Data items
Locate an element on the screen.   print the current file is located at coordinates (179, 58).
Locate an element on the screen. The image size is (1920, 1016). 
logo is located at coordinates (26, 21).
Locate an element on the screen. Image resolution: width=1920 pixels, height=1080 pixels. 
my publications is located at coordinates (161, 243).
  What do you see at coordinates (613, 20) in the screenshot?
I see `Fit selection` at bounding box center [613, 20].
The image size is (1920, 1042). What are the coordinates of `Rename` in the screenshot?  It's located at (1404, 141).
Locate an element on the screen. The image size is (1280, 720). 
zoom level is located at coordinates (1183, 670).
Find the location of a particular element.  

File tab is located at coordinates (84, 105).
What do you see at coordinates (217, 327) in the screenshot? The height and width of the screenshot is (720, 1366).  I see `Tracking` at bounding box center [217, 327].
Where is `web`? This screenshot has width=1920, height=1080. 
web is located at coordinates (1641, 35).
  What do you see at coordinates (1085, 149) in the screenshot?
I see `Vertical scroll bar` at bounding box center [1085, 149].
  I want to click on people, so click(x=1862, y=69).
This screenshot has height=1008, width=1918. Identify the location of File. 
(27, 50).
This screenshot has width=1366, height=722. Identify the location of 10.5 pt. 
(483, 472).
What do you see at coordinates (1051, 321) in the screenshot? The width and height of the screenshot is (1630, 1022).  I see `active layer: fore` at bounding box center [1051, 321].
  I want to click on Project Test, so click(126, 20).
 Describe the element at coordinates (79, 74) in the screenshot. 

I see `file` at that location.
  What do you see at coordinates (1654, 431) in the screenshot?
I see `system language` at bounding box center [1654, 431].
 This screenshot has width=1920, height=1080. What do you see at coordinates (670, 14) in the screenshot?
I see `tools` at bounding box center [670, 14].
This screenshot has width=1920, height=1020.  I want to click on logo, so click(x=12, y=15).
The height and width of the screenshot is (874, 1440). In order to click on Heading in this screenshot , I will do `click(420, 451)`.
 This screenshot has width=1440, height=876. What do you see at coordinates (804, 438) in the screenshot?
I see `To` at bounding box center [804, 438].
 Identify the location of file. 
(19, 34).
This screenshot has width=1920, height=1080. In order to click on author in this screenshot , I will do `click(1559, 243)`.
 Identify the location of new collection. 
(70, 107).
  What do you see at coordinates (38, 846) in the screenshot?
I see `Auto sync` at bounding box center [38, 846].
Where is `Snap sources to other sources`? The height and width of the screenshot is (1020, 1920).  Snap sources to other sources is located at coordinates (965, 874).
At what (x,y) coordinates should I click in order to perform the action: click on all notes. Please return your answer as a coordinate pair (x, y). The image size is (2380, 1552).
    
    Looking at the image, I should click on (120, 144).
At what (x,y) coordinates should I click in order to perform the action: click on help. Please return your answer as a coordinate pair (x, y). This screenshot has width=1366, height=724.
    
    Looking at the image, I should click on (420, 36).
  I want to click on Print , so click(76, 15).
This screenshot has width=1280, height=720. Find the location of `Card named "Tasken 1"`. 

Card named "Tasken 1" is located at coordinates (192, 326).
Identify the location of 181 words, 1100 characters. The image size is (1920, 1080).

WHAT YOU NEED TO DO: Rewrite the data above, putting "Find an element on the screen" wherever "Locate an element on the screen" appears and changing nothing else.

ANSWER TO THIS PROBLEM:
Find an element on the screen.   print the current file is located at coordinates (179, 58).
Find an element on the screen. The image size is (1920, 1016). 
logo is located at coordinates (26, 21).
Find an element on the screen. Image resolution: width=1920 pixels, height=1080 pixels. 
my publications is located at coordinates (161, 243).
  What do you see at coordinates (613, 20) in the screenshot?
I see `Fit selection` at bounding box center [613, 20].
The image size is (1920, 1042). What are the coordinates of `Rename` in the screenshot?  It's located at (1404, 141).
Find an element on the screen. The image size is (1280, 720). 
zoom level is located at coordinates (1183, 670).
Find the location of a particular element.  

File tab is located at coordinates (84, 105).
What do you see at coordinates (217, 327) in the screenshot? The height and width of the screenshot is (720, 1366).  I see `Tracking` at bounding box center [217, 327].
Where is `web`? This screenshot has width=1920, height=1080. 
web is located at coordinates (1641, 35).
  What do you see at coordinates (1085, 149) in the screenshot?
I see `Vertical scroll bar` at bounding box center [1085, 149].
  I want to click on people, so click(x=1862, y=69).
This screenshot has height=1008, width=1918. Identify the location of File. 
(27, 50).
This screenshot has width=1366, height=722. Identify the location of 10.5 pt. 
(483, 472).
What do you see at coordinates (1051, 321) in the screenshot? The width and height of the screenshot is (1630, 1022).  I see `active layer: fore` at bounding box center [1051, 321].
  I want to click on Project Test, so click(126, 20).
 Describe the element at coordinates (79, 74) in the screenshot. 

I see `file` at that location.
  What do you see at coordinates (1654, 431) in the screenshot?
I see `system language` at bounding box center [1654, 431].
 This screenshot has width=1920, height=1080. What do you see at coordinates (670, 14) in the screenshot?
I see `tools` at bounding box center [670, 14].
This screenshot has width=1920, height=1020.  I want to click on logo, so click(x=12, y=15).
The height and width of the screenshot is (874, 1440). In order to click on Heading in this screenshot , I will do `click(420, 451)`.
 This screenshot has width=1440, height=876. What do you see at coordinates (804, 438) in the screenshot?
I see `To` at bounding box center [804, 438].
 Identify the location of file. 
(19, 34).
This screenshot has width=1920, height=1080. In order to click on author in this screenshot , I will do `click(1559, 243)`.
 Identify the location of new collection. 
(70, 107).
  What do you see at coordinates (38, 846) in the screenshot?
I see `Auto sync` at bounding box center [38, 846].
Where is `Snap sources to other sources`? The height and width of the screenshot is (1020, 1920).  Snap sources to other sources is located at coordinates (965, 874).
At what (x,y) coordinates should I click in order to perform the action: click on all notes. Please return your answer as a coordinate pair (x, y). The image size is (2380, 1552).
    
    Looking at the image, I should click on (120, 144).
At what (x,y) coordinates should I click in order to perform the action: click on help. Please return your answer as a coordinate pair (x, y). This screenshot has width=1366, height=724.
    
    Looking at the image, I should click on (420, 36).
  I want to click on Print , so click(76, 15).
This screenshot has width=1280, height=720. Find the location of `Card named "Tasken 1"`. 

Card named "Tasken 1" is located at coordinates (192, 326).
Identify the location of 181 words, 1100 characters. The image size is (1920, 1080).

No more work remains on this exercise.